O cenário aparentemente desconexo compõe uma biografia curiosa e revela um tipo de apoio esportivo diferente de tudo o que existe no Brasil.
Tudo porque a atleta em questão, destaque em 2006, não é patrocinada por uma empresa, por um mecenas ou por prefeituras. Maria tem incentivo de uma embaixada, a representação diplomática de um território que ela nunca visitou.
Tal história começa em 1973, quando sua mãe fugiu de Angola em um navio. Estava grávida e havia perdido o marido.
A embarcação aportou em Pernambuco, onde Maria nasceu. Pouco tempo depois, a mãe seguiu para Salvador, cidade na qual registrou a filha.
A capital baiana testemunhou seus primeiros passos e conquistas no atletismo, além do aperfeiçoamento em provas que exigem resistência física -entre 5 km e 42 km.
Em 1993, a religião passou a fazer parte de sua vida. Maria se casou com Abdul Al Aziz, moçambicano radicado no Brasil . Escolheu, posteriormente, seguir o islamismo. A partir de então, transformou sua trajetória nas pistas. Por incentivo do marido, formado em história e ativista político, passou a correr empunhando uma bandeira vermelha, preta, branca e verde. A bandeira da Palestina.

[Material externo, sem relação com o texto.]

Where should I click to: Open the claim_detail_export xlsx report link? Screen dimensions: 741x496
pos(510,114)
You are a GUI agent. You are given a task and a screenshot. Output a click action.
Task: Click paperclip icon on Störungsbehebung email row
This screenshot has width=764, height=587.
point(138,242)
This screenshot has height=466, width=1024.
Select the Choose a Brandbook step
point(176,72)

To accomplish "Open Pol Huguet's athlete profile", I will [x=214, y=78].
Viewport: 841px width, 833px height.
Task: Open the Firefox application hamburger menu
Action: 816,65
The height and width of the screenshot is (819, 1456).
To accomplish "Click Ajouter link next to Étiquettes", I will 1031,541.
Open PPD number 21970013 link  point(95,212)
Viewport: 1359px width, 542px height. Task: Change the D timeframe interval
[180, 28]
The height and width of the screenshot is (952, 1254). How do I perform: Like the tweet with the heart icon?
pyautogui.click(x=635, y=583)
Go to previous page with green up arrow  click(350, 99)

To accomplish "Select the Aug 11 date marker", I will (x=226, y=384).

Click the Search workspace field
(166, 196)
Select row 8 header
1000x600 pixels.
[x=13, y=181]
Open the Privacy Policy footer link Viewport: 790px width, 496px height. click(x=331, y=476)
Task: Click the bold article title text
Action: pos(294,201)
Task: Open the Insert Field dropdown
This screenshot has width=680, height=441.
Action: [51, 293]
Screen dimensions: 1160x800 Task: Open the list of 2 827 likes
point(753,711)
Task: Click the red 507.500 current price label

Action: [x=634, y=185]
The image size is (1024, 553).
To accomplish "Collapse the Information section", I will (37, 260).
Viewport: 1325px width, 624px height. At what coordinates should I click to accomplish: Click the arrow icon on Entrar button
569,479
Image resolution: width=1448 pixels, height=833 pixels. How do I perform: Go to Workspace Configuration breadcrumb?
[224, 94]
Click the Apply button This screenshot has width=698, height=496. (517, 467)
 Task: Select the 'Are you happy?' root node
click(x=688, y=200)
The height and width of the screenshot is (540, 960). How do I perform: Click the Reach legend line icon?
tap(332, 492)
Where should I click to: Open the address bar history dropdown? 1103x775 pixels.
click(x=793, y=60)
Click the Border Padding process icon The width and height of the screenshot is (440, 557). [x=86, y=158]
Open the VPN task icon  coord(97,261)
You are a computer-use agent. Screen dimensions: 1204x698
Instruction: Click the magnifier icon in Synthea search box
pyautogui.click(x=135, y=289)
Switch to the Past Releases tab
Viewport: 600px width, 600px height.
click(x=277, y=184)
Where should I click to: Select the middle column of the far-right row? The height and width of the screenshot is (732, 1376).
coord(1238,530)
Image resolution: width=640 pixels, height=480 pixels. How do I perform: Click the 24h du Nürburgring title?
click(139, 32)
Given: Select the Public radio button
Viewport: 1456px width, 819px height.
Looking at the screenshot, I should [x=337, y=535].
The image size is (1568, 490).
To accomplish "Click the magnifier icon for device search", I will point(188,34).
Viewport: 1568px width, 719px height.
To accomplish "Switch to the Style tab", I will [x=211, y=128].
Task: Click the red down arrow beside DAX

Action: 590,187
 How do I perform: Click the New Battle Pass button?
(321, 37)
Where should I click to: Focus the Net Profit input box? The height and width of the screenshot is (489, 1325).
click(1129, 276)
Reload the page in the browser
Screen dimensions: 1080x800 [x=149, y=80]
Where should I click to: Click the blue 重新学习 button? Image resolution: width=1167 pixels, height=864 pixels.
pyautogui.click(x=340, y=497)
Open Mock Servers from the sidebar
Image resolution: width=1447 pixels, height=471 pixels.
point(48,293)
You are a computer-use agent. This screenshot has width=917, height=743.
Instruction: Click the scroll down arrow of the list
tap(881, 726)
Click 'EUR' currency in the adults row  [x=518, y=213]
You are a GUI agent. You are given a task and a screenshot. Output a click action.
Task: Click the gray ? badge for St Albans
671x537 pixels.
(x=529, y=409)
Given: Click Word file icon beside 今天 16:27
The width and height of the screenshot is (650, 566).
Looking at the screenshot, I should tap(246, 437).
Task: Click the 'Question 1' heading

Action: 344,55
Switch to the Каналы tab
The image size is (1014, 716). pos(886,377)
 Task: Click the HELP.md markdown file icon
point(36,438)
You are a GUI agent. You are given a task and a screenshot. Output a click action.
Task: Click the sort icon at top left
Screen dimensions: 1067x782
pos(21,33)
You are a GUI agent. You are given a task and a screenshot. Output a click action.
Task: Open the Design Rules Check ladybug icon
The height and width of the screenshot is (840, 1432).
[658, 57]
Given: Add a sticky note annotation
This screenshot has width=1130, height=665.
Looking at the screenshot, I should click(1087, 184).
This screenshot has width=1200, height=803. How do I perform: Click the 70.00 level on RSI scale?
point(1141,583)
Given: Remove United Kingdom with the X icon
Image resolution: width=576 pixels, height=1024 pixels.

Seus resultados chamaram atenção da embaixada, que decidiu tornar a esportista uma representante oficial.
"Eu recebi um documento, assinado pela embaixadora, me incentivando a continuar exibindo a bandeira e dando visibilidade para a luta dos palestinos. Eu não conheço o território, mas entendo a batalha por terras com Israel e quero demonstrar o meu apoio", diz.
O pedaço de papel, relata, abriu portas para conseguir apoio da comunidade muçulmana no Brasil. "Meus irmãos do Islã passaram a conhecer minha carreira e passaram a me apoiar, até com auxílio financeiro. As viagens, os hotéis, tudo é caro. Eu não tenho um grande financiador."
Procurada pela Folha, a embaixada confirmou o inusitado incentivo e informou que, em 2007, vai batalhar até patrocínios para corredora.
Maria explica que o desejo de dar visibilidade aos palestinos retoma uma tradição de sua família na defesa do "ideal das minorias". Lembra que seu pai integrava o Movimento Popular de Libertação de Angola, grupo de inspiração comunista e apoiado pela então URSS que se transformou em um partido político após a independência do país africano. Ele morreu durante um combate.
A atleta usa o hijab, véu tradicional das muçulmanas, mas conseguiu autorização especial de um xeque para correr de shorts -alguns países islâmicos condenam mulheres que exibem o corpo.
"São fatos importantes, que me ajudaram a conseguir bons resultados em 2006", conta.
Ela se refere ao lugar que obteve na seleção brasileira que competiu no Sul-Americano de cross-country, em fevereiro, e aos triunfos em duas provas de rua em São Paulo. Mesmo assim, sabe que o caminho para chegar ao Pan é espinhoso.
As provas de 5 km e 10 km, que integram o programa dos Jogos, são disputadas em pistas. E ela até hoje não pôde se especializar na modalidade.
"As corridas de rua são mais vantajosas em termos de premiação, por isso vou priorizá-las. O Pan do Rio é o melhor caminho para dar visibilidade à minha carreira e à Palestina, mas será difícil chegar lá."